• _PROBLEMS AND TASKS_
a - From the prostate cancer surveillance article, copy the passage from "At 5, 10,15, and" to "7 developed metastatic disease." word for word.
b - In the prostate cancer surveillance article, what was the median age of the men enrolled in the cohort study?
c - Continue the prostate cancer surveillance article, starting after its final paragraph.

• _SOURCE DOCUMENT_
"""

STOCKHOLM — The longest follow-up to date of active surveillance in patients with favorable or intermediate-risk prostate cancer shows that it is a safe and feasible approach for as long as 20 years after diagnosis.
Men in the study cohort had early-stage disease and were managed with surveillance; they were treated only if there were signs of disease progression. Up to 20 years after diagnosis, 1.5% of the 993 men had died, and 3.1% had developed metastatic disease.
In addition, death was 10 times more likely from other causes than from prostate cancer, reported Laurie Klotz, MD, from the Sunnybrook Research Institute in Toronto.
"This is the longest, most mature follow-up with the explicit strategy of conservative management and selective delayed intervention," he toldMedscape Medical News. "Even at 15 to 20 years, the prostate cancer mortality rate is really very low, you've avoided treatment in the majority of patients, and even the ones treated late still had a long period of normal quality of life before they had treatment."
Dr. Klotz presented the results here at the European Association of Urology 29th Annual Congress.
At 5, 10,15, and 20 years after diagnosis, 75.7%, 63.5%, 55.0%, and 55.0% of patients, respectively, remain untreated and on active surveillance. During the follow-up period, 15 died from prostate cancer and 7 developed metastatic disease.
Results Are Now "Slightly More Sobering"
The prospective single-group cohort study enrolled men (median age, 69 years) with histologically confirmed prostate adenocarcinoma who had undergone no previous treatment. Definitive intervention was offered to patients if they had a prostate-specific antigen (PSA) doubling time of less than 3 years, Gleason score progression (to 4 + 3 or greater), or unequivocal evidence (including MRI) of clinical progression. The remaining 993 patients were followed with active surveillance.
In an earlier follow-up of the patients, at a median of 6.8 years after enrollment, only 5 subjects had died of prostate cancer — all of them fairly early into their surveillance (J Clin Oncol. 2010;28:126-131). In all 5, it looked like their disease "wasn't preventable with earlier treatment," said Dr. Klotz. In the the latest analysis, median follow-up is 8.1 years. "But now it's slightly more sobering. We're starting to see some deaths in patients who have actually developed their metastases late. Perhaps if they'd been treated a decade before, they might have been cured."
"The devil is really going to be in the details about these men who progressed," said session chair Matthew Cooperberg, MD, MPH, associate professor of urology at the University of California, San Francisco.

"""

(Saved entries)
"""

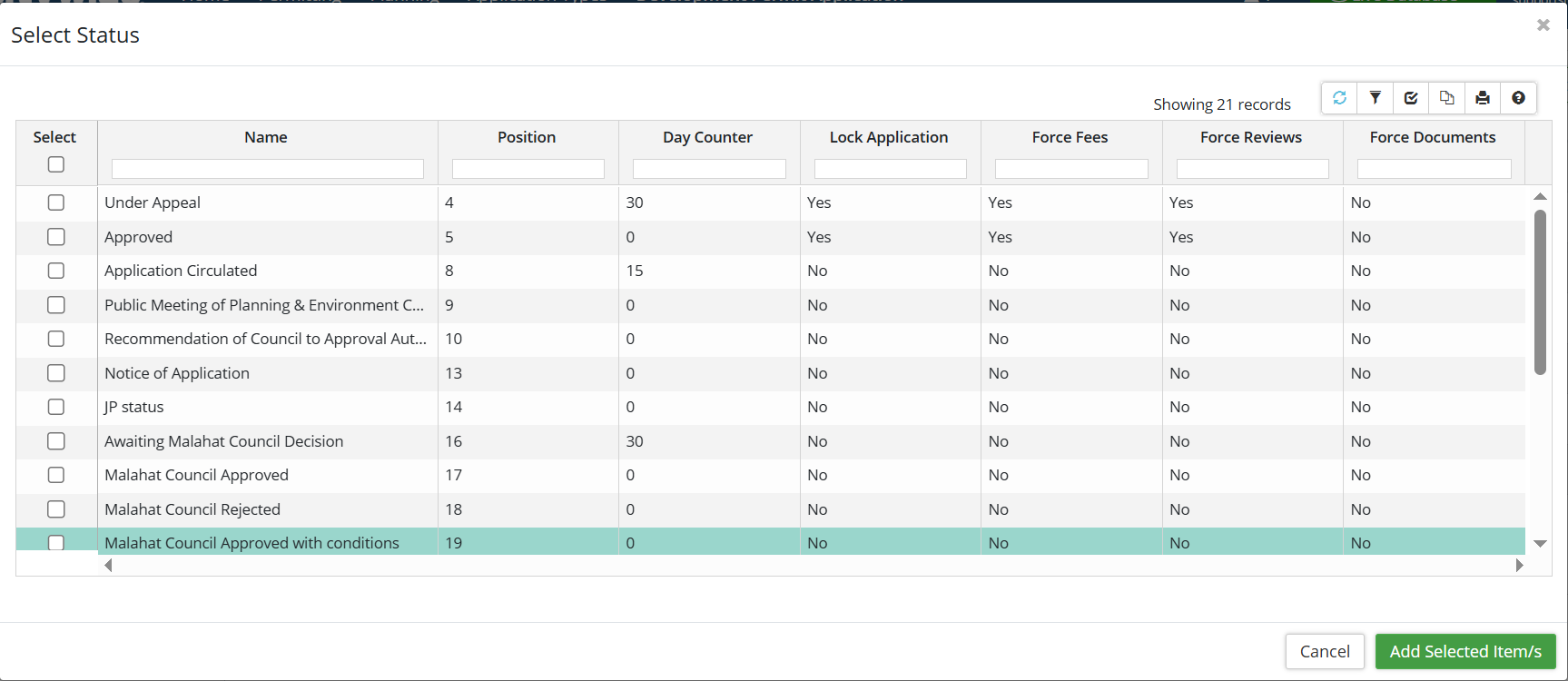
Task: Print the status list
Action: [x=1483, y=98]
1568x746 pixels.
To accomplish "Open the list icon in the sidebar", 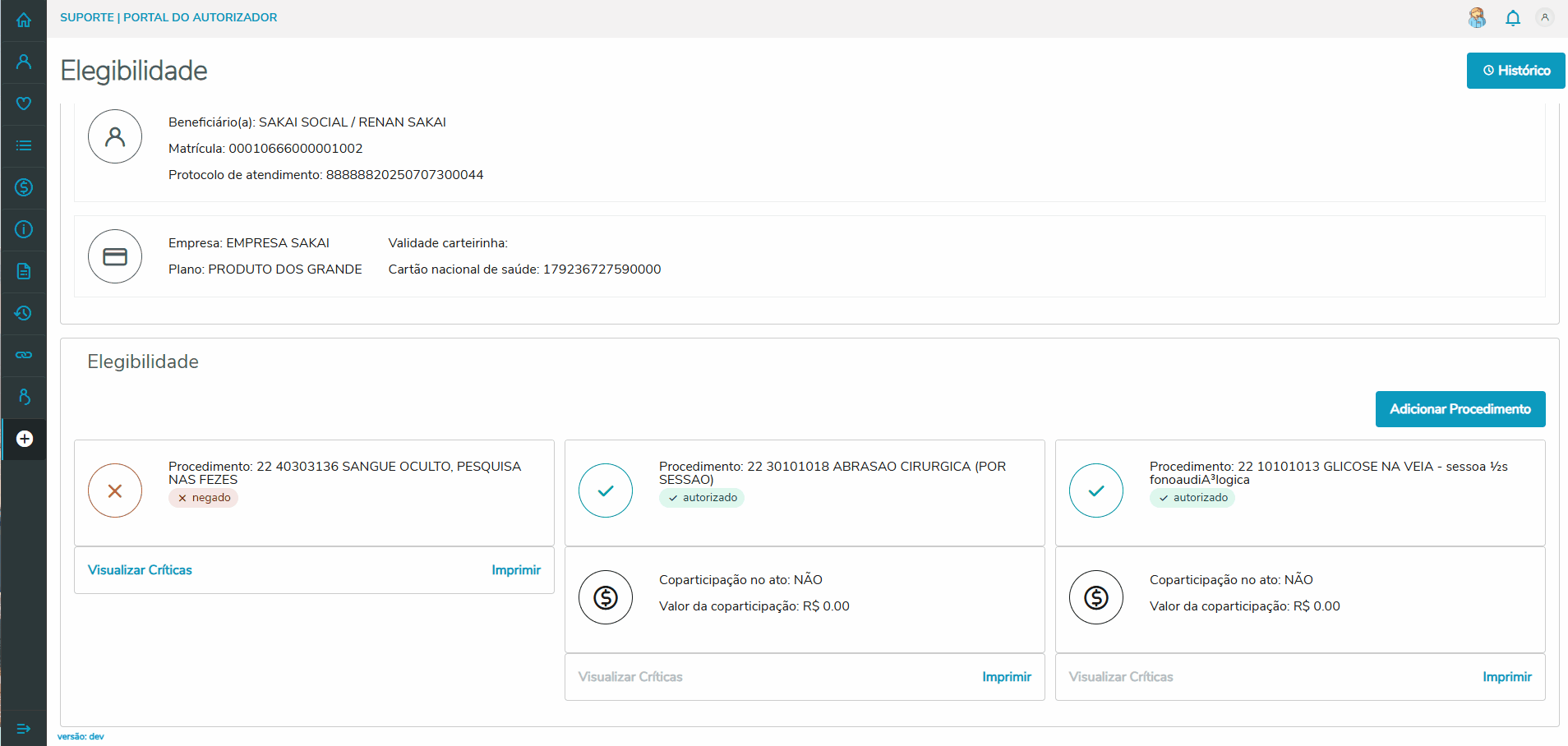I will pyautogui.click(x=24, y=145).
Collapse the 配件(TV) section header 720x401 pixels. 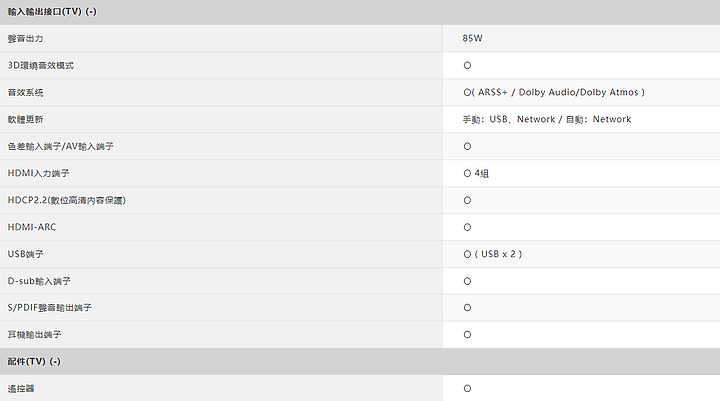[x=360, y=361]
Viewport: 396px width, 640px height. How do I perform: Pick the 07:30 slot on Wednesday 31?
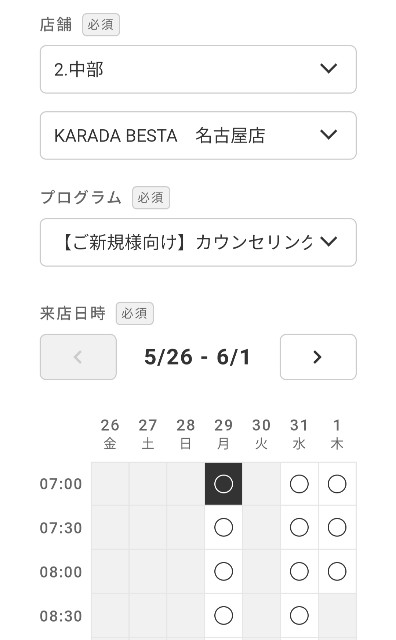[x=299, y=527]
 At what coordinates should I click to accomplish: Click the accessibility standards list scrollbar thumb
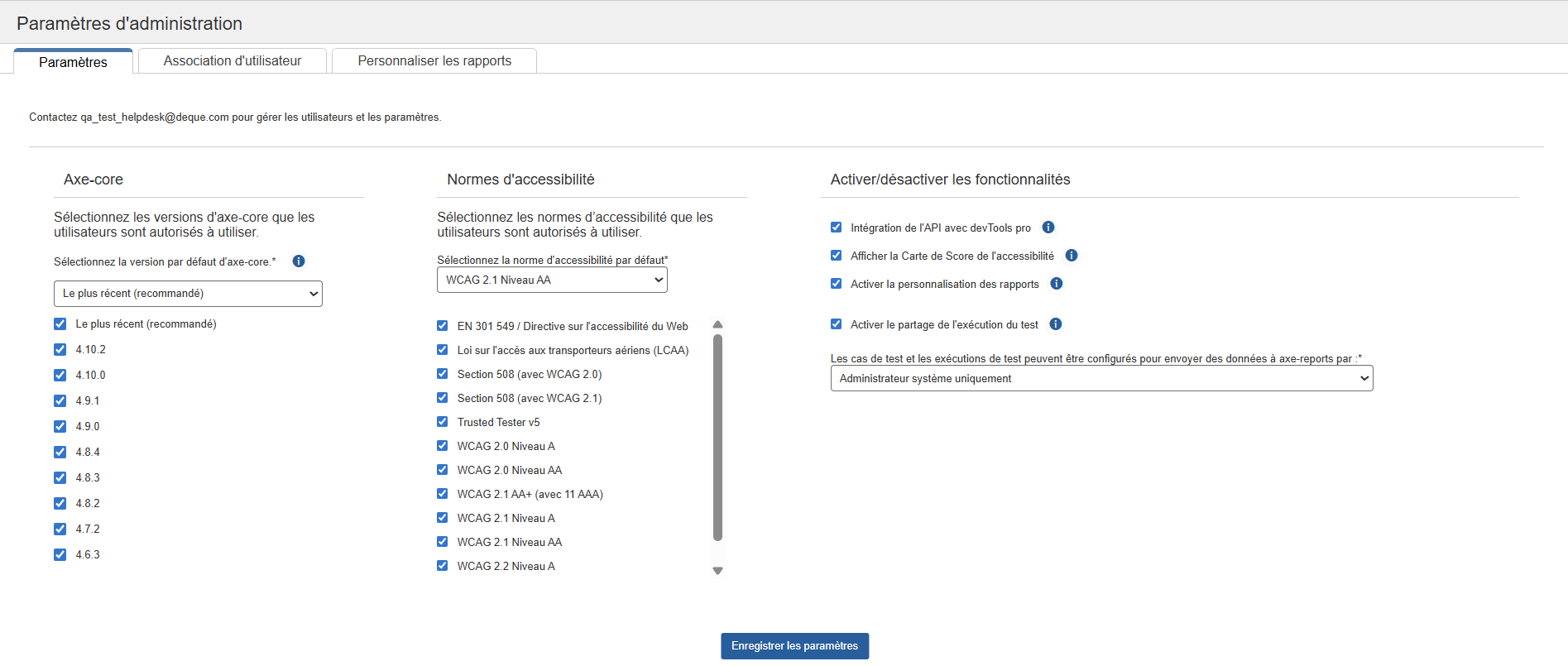(717, 437)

"""

• _RESULTS FOR THE EXERCISE_
a -
At 5, 10,15, and 20 years after diagnosis, 75.7%, 63.5%, 55.0%, and 55.0% of patients, respectively, remain untreated and on active surveillance. During the follow-up period, 15 died from prostate cancer and 7 developed metastatic disease.

b - 69 years

c -
"The question is how many men died of prostate cancer because they went on active surveillance instead of getting immediate treatment. The answer to that question is always going to be greater than 0," Dr. Cooperberg explained. "However, we all think that it's very, very, very low; it's far lower, most likely, than the number of men who are harmed or potentially harmed from overtreatment for low-risk disease."
A similar sentiment was expressed by Chris Bangma, MD, PhD, professor and chair of urology at Erasmus University in Rotterdam, the Netherlands. Dr. Bangma is a principal investigator of the ongoing Prostate Cancer Research International: Active Surveillance (PRIAS) study, the largest worldwide prospective active surveillance study.
"How do these survival results compare with the curative treatment that patients would have otherwise received if active surveillance did not exist? We do not know yet whether the active surveillance mortality numbers in the study by Dr. Klotz's team are comparable with those in radical prostatectomy studies," Dr. Bangma told Medscape Medical News. However, "it's my expectation that the study numbers will be far below those in the radical prostatectomy series, because the patients have been selected as having very low risk."
At this stage, active surveillance "is a treatment approach in evolution," said Dr. Klotz. Research continues into how to refine the parameters for triggering intervention.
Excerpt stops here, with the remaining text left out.